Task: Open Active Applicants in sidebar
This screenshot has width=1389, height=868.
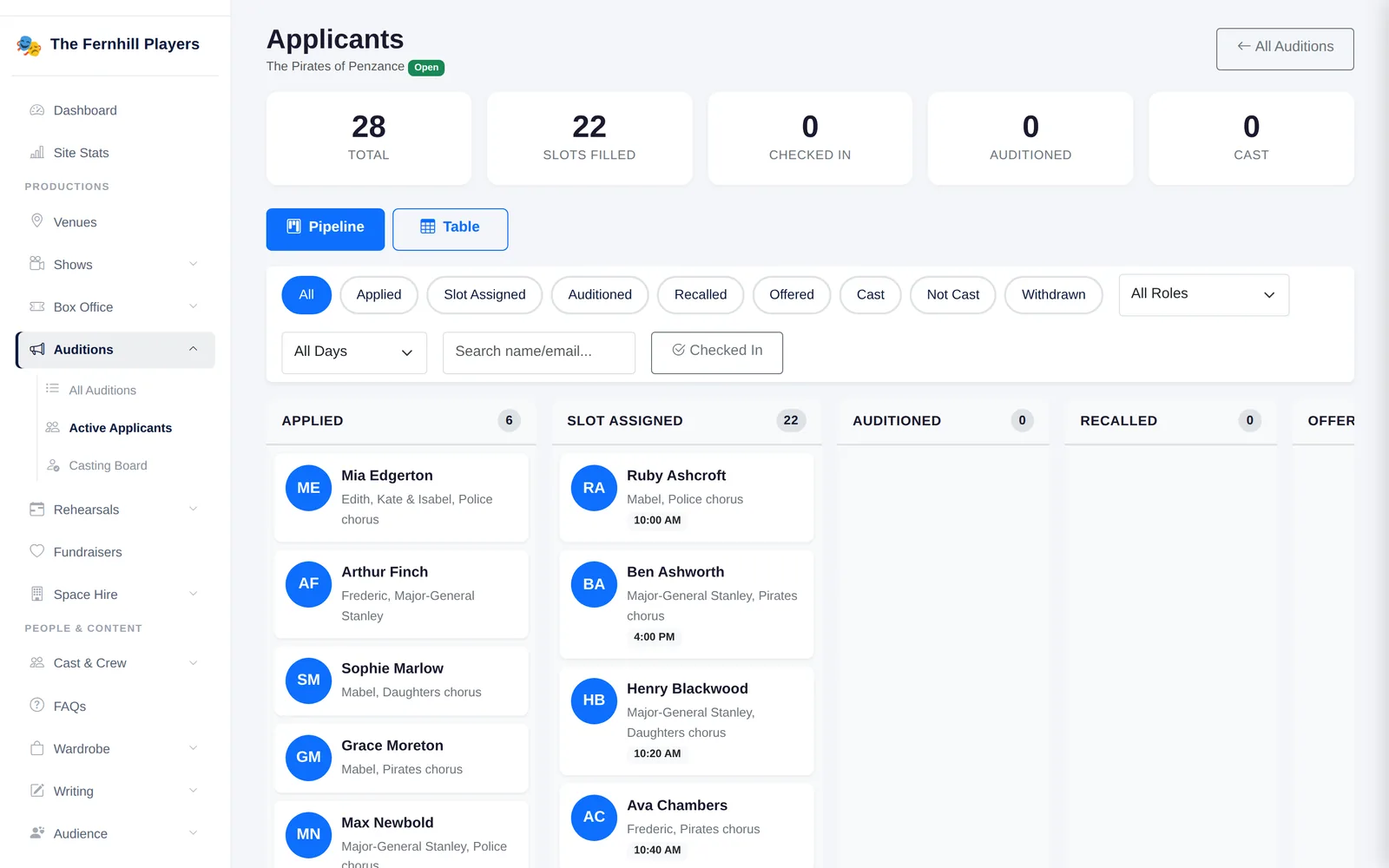Action: tap(121, 428)
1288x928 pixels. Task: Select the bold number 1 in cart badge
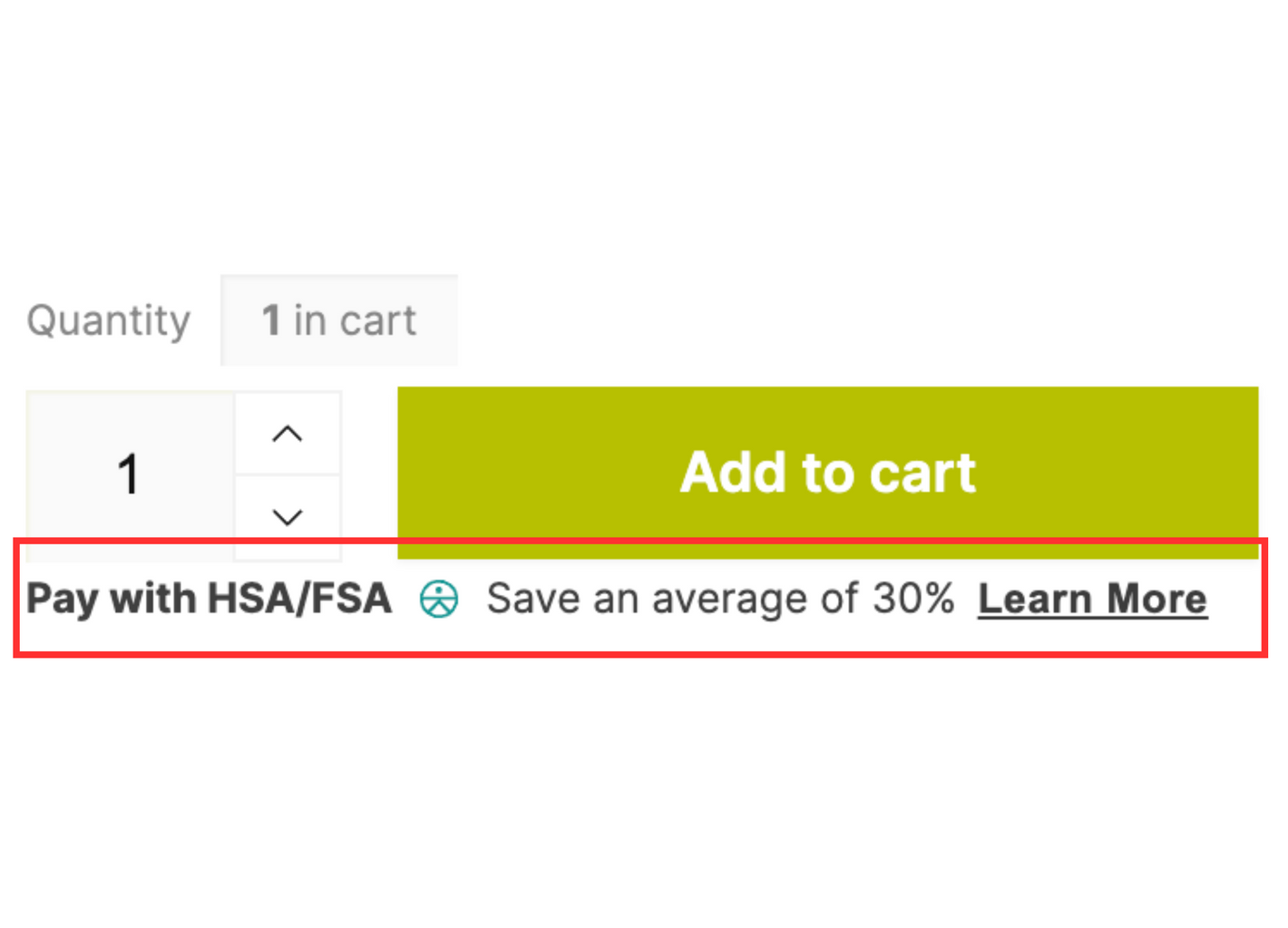coord(339,320)
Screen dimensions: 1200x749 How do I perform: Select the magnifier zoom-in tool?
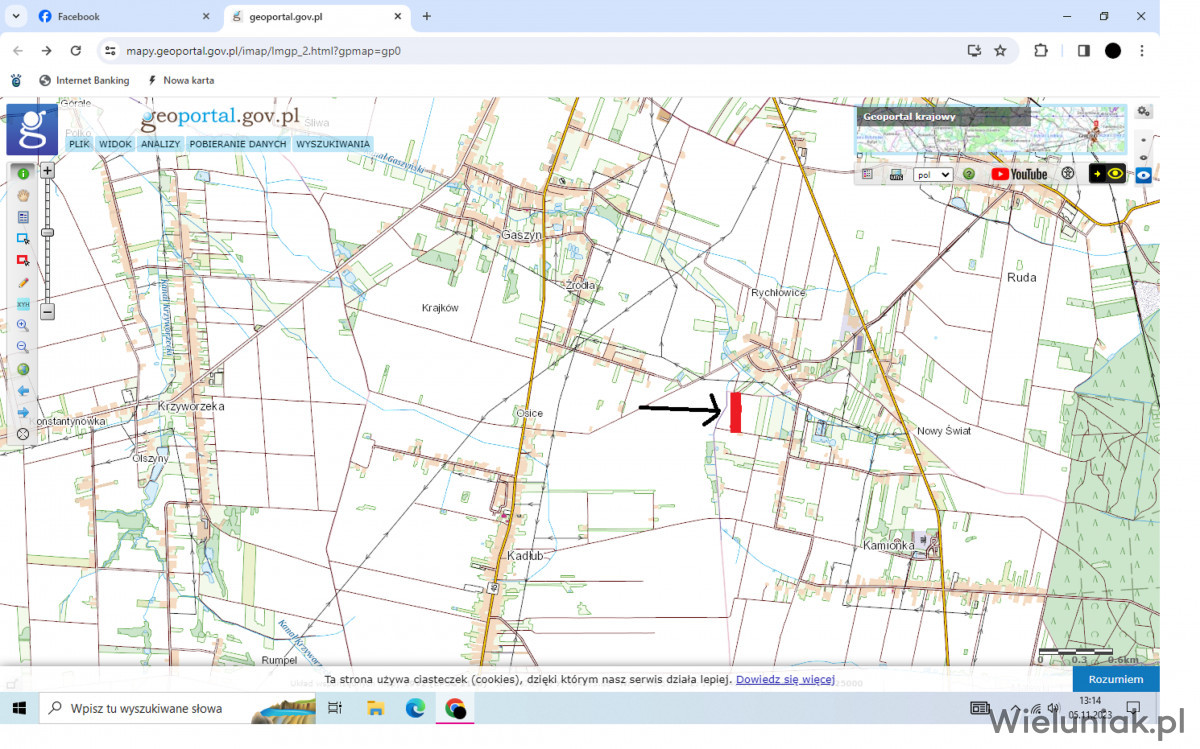23,326
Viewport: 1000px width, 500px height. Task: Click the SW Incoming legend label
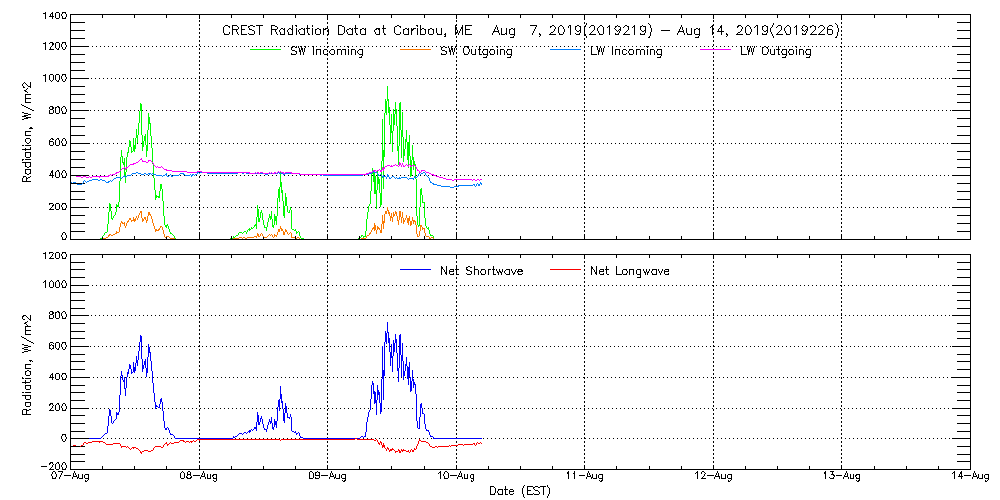[x=326, y=51]
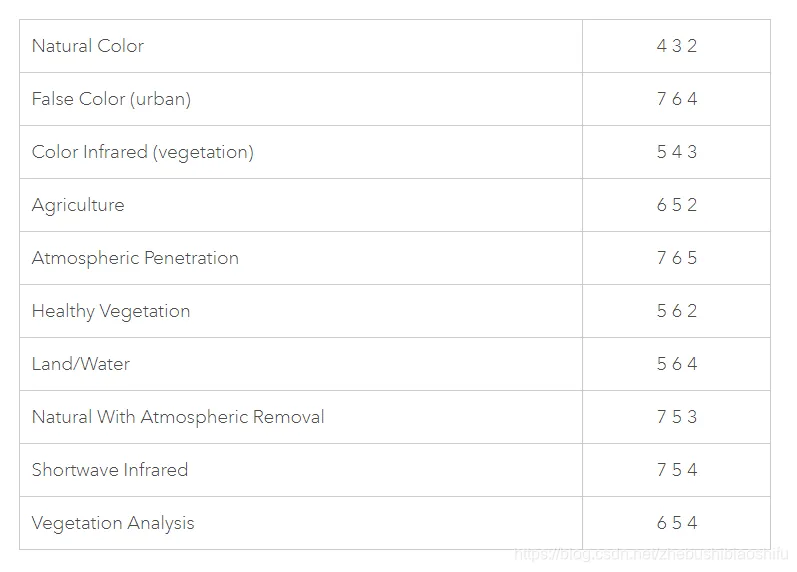Click the Color Infrared (vegetation) label

(x=143, y=152)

***

## [WHAT YOU SHOULD DO]
Reproduce the data above word for word, but leave the images out.

## [EXPECTED ANSWER]
Task: Open Active Applicants in sidebar
This screenshot has width=1389, height=868.
Action: tap(121, 428)
1288x928 pixels. Task: Select the bold number 1 in cart badge
coord(339,320)
Screen dimensions: 1200x749 How do I perform: Select the magnifier zoom-in tool?
23,326
Viewport: 1000px width, 500px height. Task: Click the SW Incoming legend label
[x=326, y=51]
Click the Color Infrared (vegetation) label

(x=143, y=152)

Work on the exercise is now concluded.